Мишель согласно покивал головой. Откинулся, оперся локтями на стол за своей спиной и далеко вытянул ноги.
— А скажи, Висяша… от Сашеньки ты тоже свободен? — в его ухмылке таилась все та же насмешка превосходства.
— Клянусь. Это была натяжка. Теперь я это понимаю. Любовь — это сродство двух душ. Тайна сия велика есть. Встреча с родною душою есть чистейшая случайность. Нашел — твое, не нашел — не взыщи. Пропала у меня охота болтать о любви, допытываться ее значения и путаться в построениях. Ей-богу!
Белинский махнул рукой. Мишель оживился.
— Тогда послушай, как встретили Васеньку в Прямухино. Ха-ха-ха, — Мишель поправился на стуле, чтобы рассказывать с полным удовольствием. — Отец, уже упрежденный матерью, конечно, пригласил его в кабинет, спрашивает, мол, с чем пожаловали, милостивый государь Василий Никанорович? Васенька наш опустил глазки, набрался духу и пролепетал, что, мол, почтительнейше просит руки его младшей дочери Александры Александровны. Люблю, дескать, страстно, до гроба, жить не могу, имею надежду на взаимное чувство…
Белинский напрягся. Вася Боткин, свят человек, стоял перед ним, как живой! Но почему Мишель рассказывает об этом с таким хамским сладострастием?
— Отец усмехнулся, — продолжал Мишель, трогая усики, отпущенные недавно, — и спрашивает невинно, аки агнец. «А чем, позвольте поинтересоваться, жена ваша будет заниматься в вашем доме, сударь?
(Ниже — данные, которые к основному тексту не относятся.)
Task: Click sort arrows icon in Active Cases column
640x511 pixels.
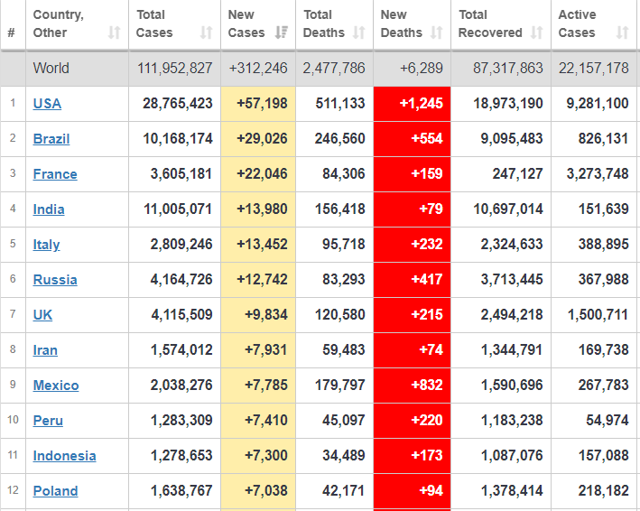Action: (622, 33)
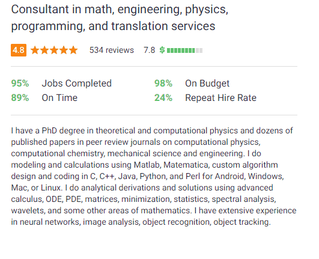The image size is (319, 259).
Task: Click the 95% Jobs Completed value
Action: (x=20, y=84)
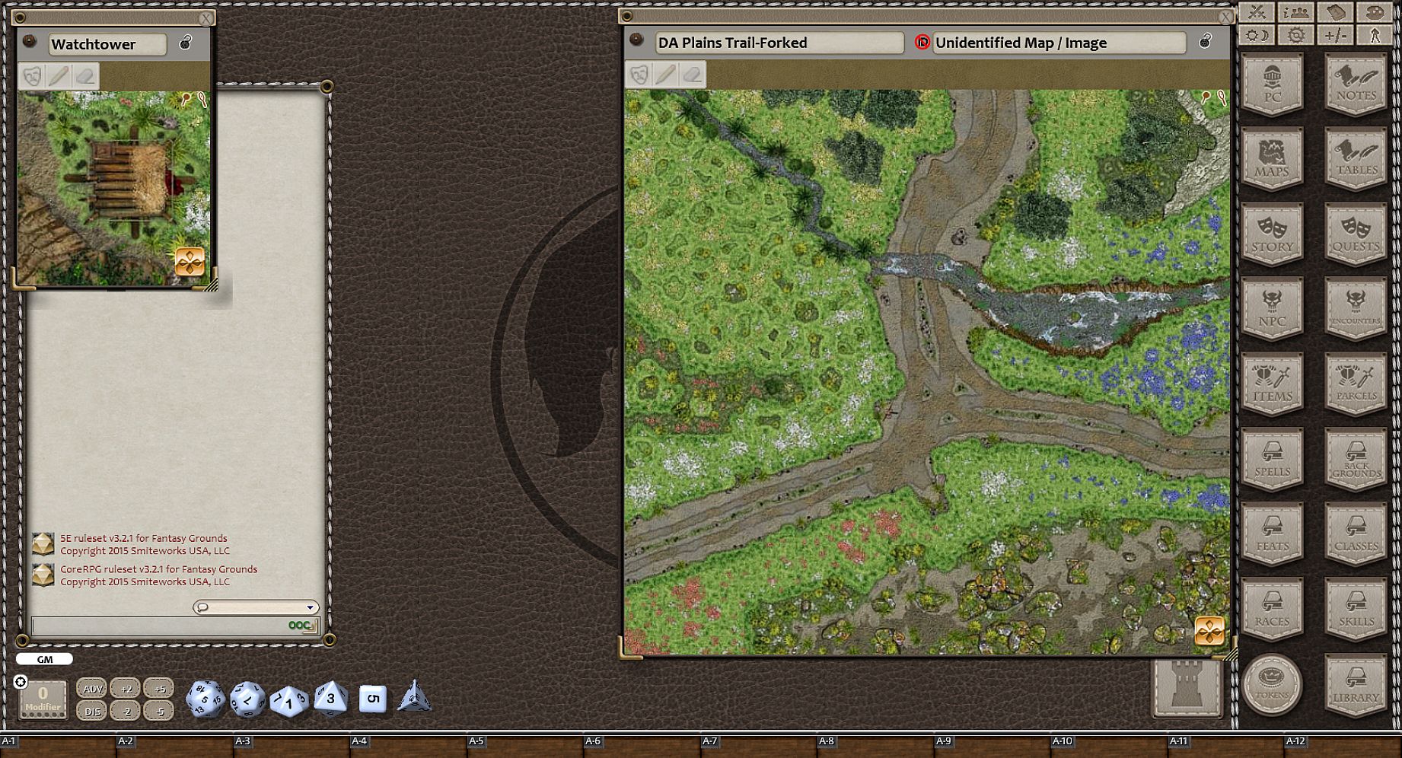Open the Combat Tracker crossed-swords icon
The height and width of the screenshot is (758, 1402).
click(x=1257, y=12)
Уж не за прилавком ли стоять?» Васенька наш и так, и эдак, а вразумительного ответа дать не в силах. Тут папенька взял свой итальянский дипломатический тон. Я, говорит, не деспот и не враг дщери своей, (и он прищурился a la Maciavelli), но вот вам мое условие. Не желая ни потворствовать Ромео и Джульетте в их безумстве, ни препятствовать вечной любви, объявляю вам свою волю. Ежели через год чувства ваши сохранят нынешнюю свежесть, мы вернемся к вашему предложению. До тех же пор ни встреч, ни переписки позволено вам не будет. Передайте мой поклон вашему батюшке… С тем наш Васенька и отбыл.